On Mon, Jul 14, 2008 at 12:15 PM, Andrew Greene
[EMAIL PROTECTED] wrote:
 As an iPhone user (both the 1st gen and the new 3G model), I'm very
 underwhelmed by the ActiveSync functions in the 2.0 software.

 Push is a bit of a misnomer, unless I've completely configured it
 wrong, plus it doesn't automatically go out and grab subfolders, nor
 does it give you the option to select certain folders to do that with -
 so if you've got server-side rules, it doesn't work well. The wireless
 calendar function does work well and I'm not currently syncing my
 contacts (since you can only keep one list of contacts at a time).

 I'm going to (as always) stick with it and hope for some of these
 changes to be made in a future firmware update.

 It definitely makes me want a Blackberry and kind of sorry that I didn't
 wait for the Bold to come out, but e-mail capabilities were only part of
 my purchasing equation.

 Andrew Greene
 IS Technician / Webmaster
 City of Anderson

 -Original Message-
 From: Steven Peck [mailto:[EMAIL PROTECTED]
 Sent: Monday, July 14, 2008 1:01 PM
 To: MS-Exchange Admin Issues
 Subject: Re: Ok it's starting BB to iPone

 http://msexchangeteam.com/archive/2008/07/11/449196.aspx

 First answer to the user is, not this week.
 Second, check with your boss.
 Third, TEST that you can enforce the existing policies you do on your
 BB environment with the activeSync.  (Well, test that you can actually
 get it to work and that it will not negatively impact your work week
 with additional maintenance and overhead you can't absorbe with the
 present workload.
 Fourth, get a device to test with.  Not necessarily an iPhone
 Fifth, get a support model for it.  As in SLA = Service Level
 Agreement, not Service Level Assumption (you are assumed to support
 anything we bring in and support our effort to move company data on to
 personal, privatly owned devices with no confidentiality agreement in
 place).

 Then put it on the support list.

 Steven

 On Mon, Jul 14, 2008 at 9:13 AM, Barsodi.John [EMAIL PROTECTED]
 wrote:
 Here you go - Things not included.  Ya, you can't create a meeting
 invite?
 WTF.



 http://support.apple.com/manuals/en_US/Enterprise_Deployment_Guide.pdf



 Exchange ActiveSync Features Not Supported - Not all Exchange features
 are
 supported, including, for example:

 * Folder management

 * Opening links in email to documents stored on Sharepoint
 servers

 * Task synchronization

 * Setting an out of office autoreply message

 * Creating meeting invitations

 * Flagging messages for follow-up



 - John Barsodi

 From: Garcia-Moran, Carlos [mailto:[EMAIL PROTECTED]
 Sent: Monday, July 14, 2008 8:28 AM
 To: MS-Exchange Admin Issues
 Subject: RE: Ok it's starting BB to iPone



 Negative no notes or tasks L



 Only Email, Calendar and Contacts. Also there's a downside, It will
 only
 sync Either Exchange or Personal Items, so If you have more than one
 place
 for Contacts you can only choose one, same for the rest.

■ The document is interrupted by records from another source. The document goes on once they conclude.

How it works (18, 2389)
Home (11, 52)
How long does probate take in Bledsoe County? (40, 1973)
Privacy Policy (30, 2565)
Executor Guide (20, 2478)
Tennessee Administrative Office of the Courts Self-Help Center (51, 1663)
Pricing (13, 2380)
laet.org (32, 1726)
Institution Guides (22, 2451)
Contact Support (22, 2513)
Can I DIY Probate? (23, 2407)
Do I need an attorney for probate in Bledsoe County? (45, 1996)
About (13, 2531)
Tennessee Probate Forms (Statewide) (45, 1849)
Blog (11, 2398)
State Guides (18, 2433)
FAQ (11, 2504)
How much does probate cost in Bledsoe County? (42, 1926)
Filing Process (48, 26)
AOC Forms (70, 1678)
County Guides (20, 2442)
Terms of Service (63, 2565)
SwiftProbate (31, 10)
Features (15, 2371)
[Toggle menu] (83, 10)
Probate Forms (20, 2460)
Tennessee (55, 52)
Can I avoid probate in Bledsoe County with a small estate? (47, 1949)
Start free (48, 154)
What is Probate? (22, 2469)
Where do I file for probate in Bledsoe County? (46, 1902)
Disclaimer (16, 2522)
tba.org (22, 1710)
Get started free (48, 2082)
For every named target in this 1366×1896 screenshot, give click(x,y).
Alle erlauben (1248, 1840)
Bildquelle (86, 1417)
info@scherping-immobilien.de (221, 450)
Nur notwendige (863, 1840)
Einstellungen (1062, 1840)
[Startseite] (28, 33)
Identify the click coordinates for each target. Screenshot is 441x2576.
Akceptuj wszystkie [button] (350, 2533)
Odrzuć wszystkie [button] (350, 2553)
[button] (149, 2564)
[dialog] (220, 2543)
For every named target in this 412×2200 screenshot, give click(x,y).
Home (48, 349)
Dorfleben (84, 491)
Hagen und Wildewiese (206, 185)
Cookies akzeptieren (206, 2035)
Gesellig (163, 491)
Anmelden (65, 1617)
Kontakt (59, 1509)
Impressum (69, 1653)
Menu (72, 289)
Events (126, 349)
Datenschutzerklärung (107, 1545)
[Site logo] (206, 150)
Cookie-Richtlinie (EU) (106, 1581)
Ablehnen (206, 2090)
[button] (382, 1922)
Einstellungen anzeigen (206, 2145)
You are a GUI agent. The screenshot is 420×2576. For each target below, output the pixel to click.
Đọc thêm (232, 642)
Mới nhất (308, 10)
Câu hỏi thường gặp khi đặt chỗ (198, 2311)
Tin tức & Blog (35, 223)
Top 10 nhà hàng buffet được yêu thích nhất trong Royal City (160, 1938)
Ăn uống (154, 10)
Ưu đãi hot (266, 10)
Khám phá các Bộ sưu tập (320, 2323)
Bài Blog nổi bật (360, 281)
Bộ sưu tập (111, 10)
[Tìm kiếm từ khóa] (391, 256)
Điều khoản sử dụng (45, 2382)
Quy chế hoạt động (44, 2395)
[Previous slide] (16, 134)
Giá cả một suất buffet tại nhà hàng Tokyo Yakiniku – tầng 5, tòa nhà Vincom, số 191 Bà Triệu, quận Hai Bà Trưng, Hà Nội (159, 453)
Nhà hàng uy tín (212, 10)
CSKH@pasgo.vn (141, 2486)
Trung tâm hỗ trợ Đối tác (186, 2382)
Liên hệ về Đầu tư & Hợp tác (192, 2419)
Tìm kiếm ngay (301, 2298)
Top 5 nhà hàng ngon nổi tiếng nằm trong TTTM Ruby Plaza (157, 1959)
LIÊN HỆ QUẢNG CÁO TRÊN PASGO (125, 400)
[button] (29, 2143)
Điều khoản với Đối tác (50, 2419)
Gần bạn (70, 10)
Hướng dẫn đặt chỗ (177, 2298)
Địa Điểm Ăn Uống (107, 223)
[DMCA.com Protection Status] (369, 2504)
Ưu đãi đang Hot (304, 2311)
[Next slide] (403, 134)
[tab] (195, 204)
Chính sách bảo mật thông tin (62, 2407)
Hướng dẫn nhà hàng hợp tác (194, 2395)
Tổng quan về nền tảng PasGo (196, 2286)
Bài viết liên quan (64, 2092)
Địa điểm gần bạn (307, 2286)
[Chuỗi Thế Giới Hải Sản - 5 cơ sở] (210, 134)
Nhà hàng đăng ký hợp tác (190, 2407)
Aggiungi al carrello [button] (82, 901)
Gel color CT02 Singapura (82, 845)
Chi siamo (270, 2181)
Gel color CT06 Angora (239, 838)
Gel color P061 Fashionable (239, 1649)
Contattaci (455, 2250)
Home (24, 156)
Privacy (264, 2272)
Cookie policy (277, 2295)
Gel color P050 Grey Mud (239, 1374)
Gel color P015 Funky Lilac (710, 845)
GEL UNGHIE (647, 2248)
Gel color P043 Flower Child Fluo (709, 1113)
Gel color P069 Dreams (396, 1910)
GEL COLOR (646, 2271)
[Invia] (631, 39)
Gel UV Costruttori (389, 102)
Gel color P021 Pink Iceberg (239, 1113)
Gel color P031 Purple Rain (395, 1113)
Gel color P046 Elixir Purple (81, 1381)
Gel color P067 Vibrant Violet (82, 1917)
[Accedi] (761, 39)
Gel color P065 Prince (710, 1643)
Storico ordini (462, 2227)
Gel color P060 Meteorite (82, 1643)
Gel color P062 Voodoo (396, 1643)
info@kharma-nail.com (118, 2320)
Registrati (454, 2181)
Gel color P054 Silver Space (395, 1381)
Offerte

 From: Martin Blackstone [mailto:[EMAIL PROTECTED]
 Sent: Monday, July 14, 2008 11:25 AM
 To: MS-Exchange Admin Issues
 Subject: RE: Ok it's starting BB to iPone



 Will it sync Outlook notes?



 From: Garcia-Moran, Carlos [mailto:[EMAIL PROTECTED]
 Sent: Monday, July 14, 2008 8:18 AM
 To: MS-Exchange Admin Issues
 Subject: RE: Ok it's starting BB to iPone



 It works pretty well, if you already have OWA and OMA on the outside
 of your
 Firewall. Otherwise you will need to expose those in order for your
 Iphones
 to work. We got some here working already and Id have to say it beats
 my BB
 hands down in function, plus the extra features are killer.



 You can download the erase program as well to control the Iphones
 remotely
 and to a remote wipe. Setup is very simple and Apple has a config
 program
 that you can setup an XML file and email it to the Iphones so the
 connect
 back to Exchange.



 From: Kennedy, Jim [mailto:[EMAIL PROTECTED]
 Sent: Monday, July 14, 2008 11:07 AM
 To: MS-Exchange Admin Issues
 Subject: RE: Ok it's starting BB to iPone



 Yep. My son has one, he is the admin type for his company. Active sync
 is
 working great for them, they deployed 7 of them the first day. I
 played a
 bit with it yesterday, it is an awesome unit. Best feature on it I
 think is
 Mario Kart. It works like a wireless wii steering wheelyou just
 drive
 along by tilting and turning the whole Iphone.